Rainfall patterns shift with increasing global warming

6 Dec 2016 03:18 PM

A scientific study looking at how rainfall patterns across the world might respond to rising average global surface temperature has revealed an interesting result: regional rainfall patterns won’t change by the same amount per degree of global warming.

Specifically, if the goal of the Paris Agreement of staying below 2° C is missed, the additional rainfall changes that would occur would be very different in some regions compared to the change experienced up to 2° C global warming.

Climate scientist, Peter Good, from the Met Office Hadley Centre, is the paper’s lead author. He said: “To help communities with climate resilience, it is essential to understand the relationship between rising temperatures and rainfall patterns.

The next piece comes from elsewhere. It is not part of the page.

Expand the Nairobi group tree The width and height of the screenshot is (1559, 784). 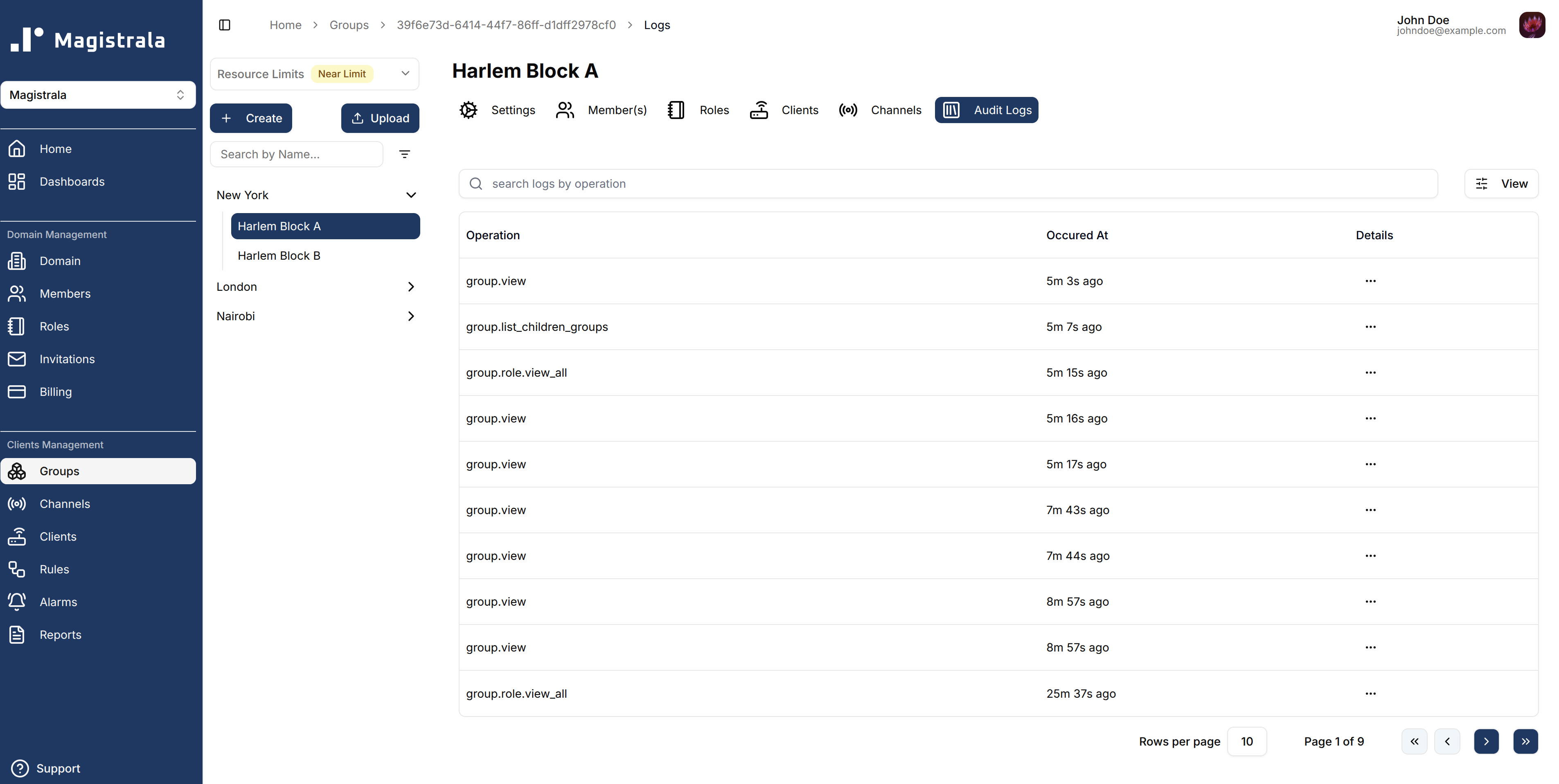410,316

The traditional logic is that each degree of planetary warming produces about the same level of regional change.

“However, our paper challenges current thinking. Our team shows that the regional rainfall impacts between 2° C and 4° C could be somewhat different than the regional impacts between 0° C and 2° C for some regions.”

The paper also reveals an interesting second result. It suggests that regardless of the speed at which we might approach 2° C global warming, the rainfall changes would be broadly similar – for example if we were to reach that level quickly via high emissions, or more slowly using mitigation measures.

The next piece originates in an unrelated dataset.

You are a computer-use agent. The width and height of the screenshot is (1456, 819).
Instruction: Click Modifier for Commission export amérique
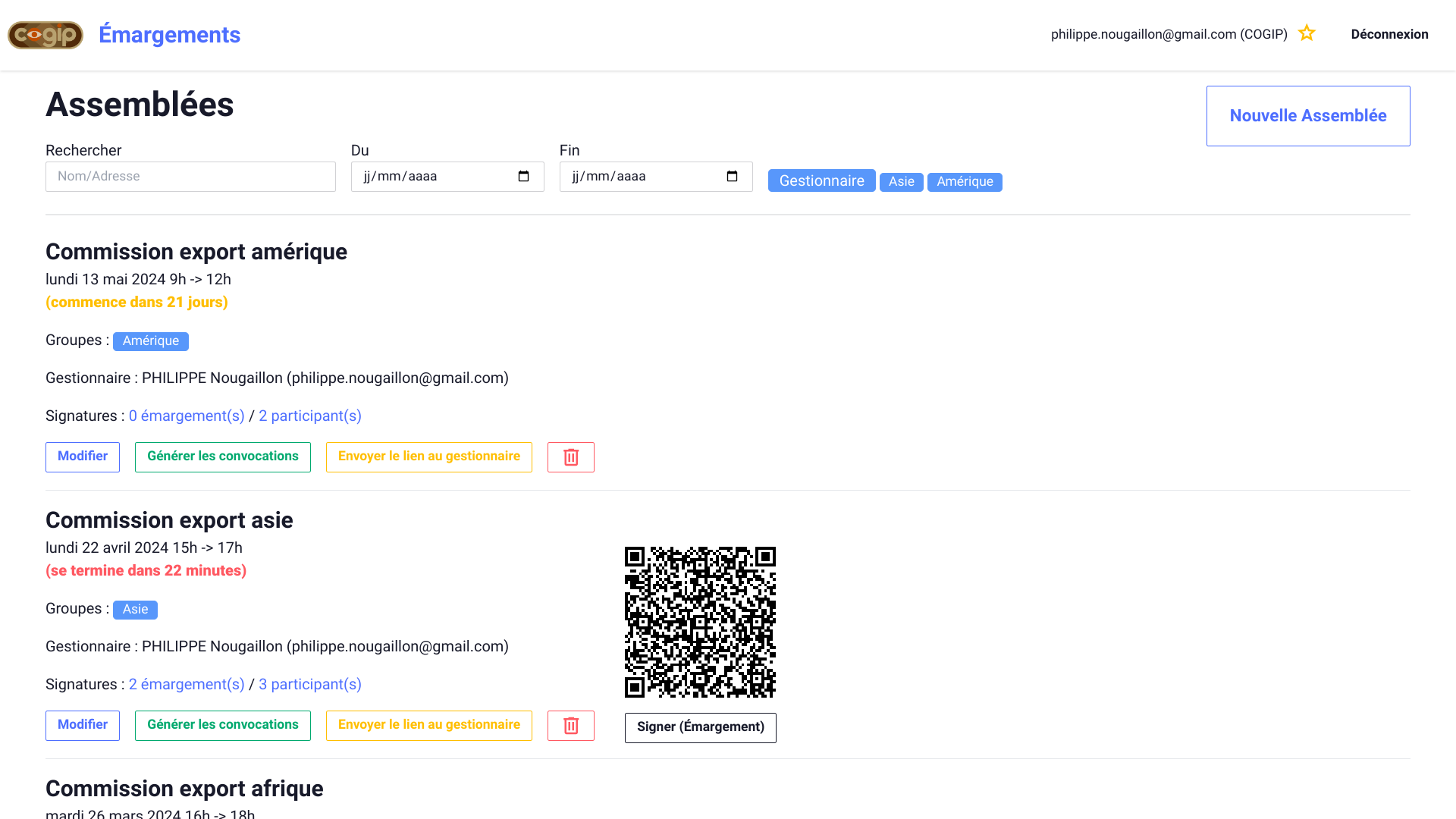coord(83,457)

Dr Ed Hawkins, from NCAS, University of Reading, was a co-author of the research. He said: “Attention on climate change often focuses on global average temperature increases, but climate change most often affects people with specific events, not averages.

“Rainfall has a major impact on people’s lives, so it is important to show how temperature changes are likely to influence shifting rainfall patterns in the future.”

The paper – Large differences in regional precipitation change between a first and second 2K of global warming - has been written by a team of researchers from: the Met Office; NCAS-Climate, at the University of Reading; and the Los Alamos National Laboratory, in New Mexico.

The paper is published in Nature Communications.